Traveling to the Stars

Scientists and engineers are working on machines to do the most difficult jobs in space. Here we present some of the impressive space robots that may soon rewrite our understanding of much of our solar system.

Since 1995 astronomers have discovered some 550 confirmed planets orbiting other stars. NASA's Kepler space telescope is in the process of uncovering thousands more, including ones similar to Earth in size and temperature. Before long, people will be clamoring to know what they look like. The only way to find out is to go there. But reaching even the nearest star system, Alpha Centauri, within a human lifetime would require a spacecraft capable of cruising at 10,000 miles a second.
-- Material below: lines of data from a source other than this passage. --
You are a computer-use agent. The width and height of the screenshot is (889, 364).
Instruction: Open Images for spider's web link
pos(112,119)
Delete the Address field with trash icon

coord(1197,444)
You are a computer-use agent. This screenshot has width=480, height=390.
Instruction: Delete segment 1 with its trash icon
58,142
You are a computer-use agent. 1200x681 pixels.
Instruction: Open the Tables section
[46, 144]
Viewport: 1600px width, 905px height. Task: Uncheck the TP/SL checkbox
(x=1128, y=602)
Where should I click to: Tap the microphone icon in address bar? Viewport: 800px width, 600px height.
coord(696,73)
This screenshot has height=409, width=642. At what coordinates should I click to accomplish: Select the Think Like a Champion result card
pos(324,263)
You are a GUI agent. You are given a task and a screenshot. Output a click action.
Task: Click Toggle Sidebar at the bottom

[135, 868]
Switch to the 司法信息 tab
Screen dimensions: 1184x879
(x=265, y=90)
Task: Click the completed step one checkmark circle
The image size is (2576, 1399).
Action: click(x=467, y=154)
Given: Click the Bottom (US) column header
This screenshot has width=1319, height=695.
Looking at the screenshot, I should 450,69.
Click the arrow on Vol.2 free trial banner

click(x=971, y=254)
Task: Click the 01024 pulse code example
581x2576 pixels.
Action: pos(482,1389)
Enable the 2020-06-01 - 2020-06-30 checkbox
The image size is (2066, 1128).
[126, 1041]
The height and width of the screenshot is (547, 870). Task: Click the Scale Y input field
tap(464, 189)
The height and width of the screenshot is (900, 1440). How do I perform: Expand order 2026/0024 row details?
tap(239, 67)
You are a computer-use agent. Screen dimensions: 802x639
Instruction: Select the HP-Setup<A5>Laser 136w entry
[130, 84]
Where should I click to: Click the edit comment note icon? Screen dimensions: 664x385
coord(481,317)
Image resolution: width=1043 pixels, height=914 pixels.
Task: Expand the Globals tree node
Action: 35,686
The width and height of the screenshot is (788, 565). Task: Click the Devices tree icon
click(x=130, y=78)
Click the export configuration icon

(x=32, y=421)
Voyager 1, the fastest-moving spacecraft, is moving at one-tenth of 1 percent of that speed.

Although NASA canceled its Breakthrough Propulsion Physics project in 2002, engineers are still pushing the limits of speed and range. The New Horizons probe has the most distant target of any space mission ever attempted: everyone's favorite dwarf planet, Pluto, which it will reach in July 2015. Around the same time, scientists will begin testing a prototype of the Variable Specific Impulse Magnetoplasma Rocket, or VASIMR, which expels searing hot plasma to produce thrust, at the International Space Station. VASIMR will not reach the stars, but it may allow future probes to leave the solar system in years rather than decades. True star travel will probably require technologies like antimatter or nuclear fusion rockets, which are currently not much more than dreams.